PASSAGE GIVEN
* * * *
The Commission finds that the proposal to list and trade the Shares on the Exchange is consistent with Section 11A(a)(1)(C)(iii) of the Exchange Act, which sets forth Congress' finding that it is in the public interest and appropriate for the protection of investors and the maintenance of fair and orderly markets to assure the availability to brokers, dealers and investors of information with respect to quotations for and transactions in securities. Quotation and last-sale information for the Shares and underlying securities that are listed on a U.S. exchange will be available via the Consolidated Tape Association high-speed line. Quotation and last-sale information for such U.S. exchange-listed securities as well as futures will be available from the exchange on which they are listed. Quotation and last sale information for options contracts will be available via the Options Price Reporting Authority.
Quotation information for OTC-traded securities and OTC-traded Financial Instruments (such as forwards, swaps and currency-related derivatives), and investment company securities (excluding ETFs), may be obtained from brokers and dealers who make markets in such securities or through nationally recognized pricing services through subscription agreements. Quotation information from brokers and dealers or pricing services will be available for spot and forward currency transactions held by the Fund. Information regarding market price and trading volume of the Shares will be continually available on a real-time basis throughout the day on brokers' computer screens and other electronic services. Information regarding the previous day's closing price and trading volume information for the Shares will be published daily in the financial section of newspapers.
The Commission also believes that the proposal to list and trade the Shares is reasonably designed to promote fair disclosure of information that may be necessary to price the Shares appropriately and to prevent trading when a reasonable degree of transparency cannot be assured. On each business day, before commencement of trading in Shares in the Core Trading Session (9:30 a.m. to 4:00 p.m., Eastern Time) on the Exchange, each Fund will disclose on its Web site the Disclosed Portfolio that will form the basis for a Fund's calculation of NAV at the end of the business day. The Web site information will be publicly available at no charge. The NAV will be calculated by the Administrator and determined each business day as of the close of regular trading on the Exchange (ordinarily 4:00 p.m., Eastern Time). The Exchange will obtain a representation from the issuer of the Shares that the NAV per Share will be calculated daily and that the NAV and the Disclosed Portfolio as defined in NYSE Arca Equities Rule 8.600(c)(2) will be made available to all market participants at the same time. The Portfolio Indicative Value of the Fund, as defined in NYSE Arca Equities Rule 8.600(c)(3), will be widely disseminated by one or more major market data vendors at least every 15 seconds during the Core Trading Session. The Web site for the Fund will include a form of the prospectus for the Fund and additional data relating to the Fund's NAV and other applicable quantitative information.
* * * *
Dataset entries
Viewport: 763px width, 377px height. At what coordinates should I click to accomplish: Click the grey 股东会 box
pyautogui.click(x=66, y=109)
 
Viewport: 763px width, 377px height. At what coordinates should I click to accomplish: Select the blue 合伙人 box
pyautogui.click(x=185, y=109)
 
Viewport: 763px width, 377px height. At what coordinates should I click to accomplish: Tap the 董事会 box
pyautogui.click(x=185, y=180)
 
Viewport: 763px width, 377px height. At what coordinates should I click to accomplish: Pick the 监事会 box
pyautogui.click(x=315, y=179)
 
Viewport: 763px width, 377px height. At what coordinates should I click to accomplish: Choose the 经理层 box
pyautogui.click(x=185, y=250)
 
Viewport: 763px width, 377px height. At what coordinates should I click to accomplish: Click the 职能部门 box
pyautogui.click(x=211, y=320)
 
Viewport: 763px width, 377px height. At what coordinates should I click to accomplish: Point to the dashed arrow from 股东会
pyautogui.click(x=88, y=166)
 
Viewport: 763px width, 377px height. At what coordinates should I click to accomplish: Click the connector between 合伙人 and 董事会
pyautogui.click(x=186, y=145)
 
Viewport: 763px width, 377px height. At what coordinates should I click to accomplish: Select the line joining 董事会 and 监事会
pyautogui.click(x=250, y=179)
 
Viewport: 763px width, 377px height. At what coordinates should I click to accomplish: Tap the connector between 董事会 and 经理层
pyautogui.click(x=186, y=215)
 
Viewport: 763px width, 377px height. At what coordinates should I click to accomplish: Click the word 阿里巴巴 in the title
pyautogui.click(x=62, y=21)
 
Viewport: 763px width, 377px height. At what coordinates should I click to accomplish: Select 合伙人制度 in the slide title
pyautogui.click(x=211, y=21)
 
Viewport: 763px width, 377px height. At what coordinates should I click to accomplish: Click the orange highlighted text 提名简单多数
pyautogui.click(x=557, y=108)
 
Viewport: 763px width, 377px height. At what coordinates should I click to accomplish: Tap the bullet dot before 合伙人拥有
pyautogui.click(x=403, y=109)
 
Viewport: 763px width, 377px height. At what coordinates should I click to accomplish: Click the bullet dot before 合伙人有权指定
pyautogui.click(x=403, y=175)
* * * *
REQUIRED TASKS
1. Reproduce the passage on listing the Shares from "Quotation information for" to "section of newspapers.".
2. Answer these questions using the passage on listing the Shares:
(a) Through what source will quotation and last-sale information for options contracts be available?
(b) Where will the previous day's closing price and trading volume information for the Shares be published daily?
(c) How often will the Portfolio Indicative Value of the Fund be disseminated during the Core Trading Session?
The data have no connection to the passage on listing the Shares.

TASK-BY-TASK SOLUTIONS
1.
Quotation information for OTC-traded securities and OTC-traded Financial Instruments (such as forwards, swaps and currency-related derivatives), and investment company securities (excluding ETFs), may be obtained from brokers and dealers who make markets in such securities or through nationally recognized pricing services through subscription agreements. Quotation information from brokers and dealers or pricing services will be available for spot and forward currency transactions held by the Fund. Information regarding market price and trading volume of the Shares will be continually available on a real-time basis throughout the day on brokers' computer screens and other electronic services. Information regarding the previous day's closing price and trading volume information for the Shares will be published daily in the financial section of newspapers.

2.
(a) The Options Price Reporting Authority.
(b) In the financial section of newspapers.
(c) At least every 15 seconds.